The new definition of remote working introduced into the Labour Code lays down a clear-cut distinction between this term and teleworking. The aim is to make long-term remote working more flexible and popular. Remote working will be implemented in the workplace on a basis paralleling that applicable to teleworking, but with one difference. The new Labour Code regulations will impose minimum (and quite extensive) content requirements for regulations or agreements governing remote working. They will also result in additional obligations for employers, including the requirement to define what groups of employees are covered by the new solutions and what principles will apply with regard to work supervision, information security and personal data protection as well as how employees are to be reimbursed for the costs they incur when working remotely, etc.

Additionally, employers will be granted a new right to unilaterally instruct employees to perform remote work (namely, without the need to secure employee consent), but only in exceptional circumstances and for a defined period of time. Hence, in all standard situations, remote working will entail the need for arrangements to be concluded with specific employees, including arrangements as to the place from which they will work remotely.

It will become obligatory for employers to cover costs incurred by employees when working remotely. New workplace health and safety solutions will mean that the existing ones will have to modified when applied to remote working.

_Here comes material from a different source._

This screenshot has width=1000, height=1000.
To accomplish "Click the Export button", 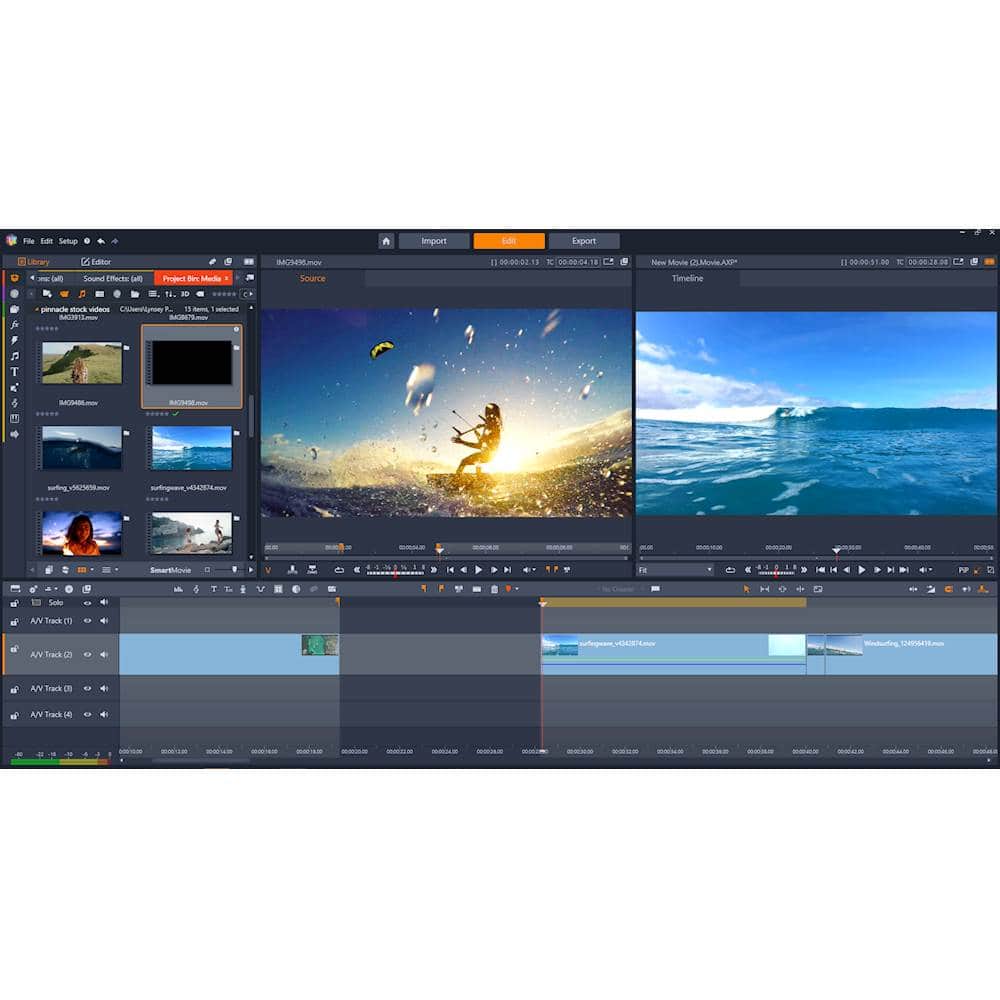I will point(584,241).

What are the practical consequences for employers?

"Once the amended law takes effect, each organization where employees perform work from outside the office will be required to adjust the forms of remote working that are currently in use to the new regulations" adds Paulina Grotkowska.

As an alternative to the new obligations regarding remote working deriving from the Labour Code, employers may decide to change how employees perform their work, namely by requiring them to work from offices, or by placing a limit on remote work of up to no more than 24 days per year. This will then be treated as what is termed occasional remote working. The provisions of the Labour Code have now been extended to cover the latter. This form of work is not subject to any formalities or requirements, and, most importantly, it does not entail any obligation to cover costs incurred by employees when working remotely.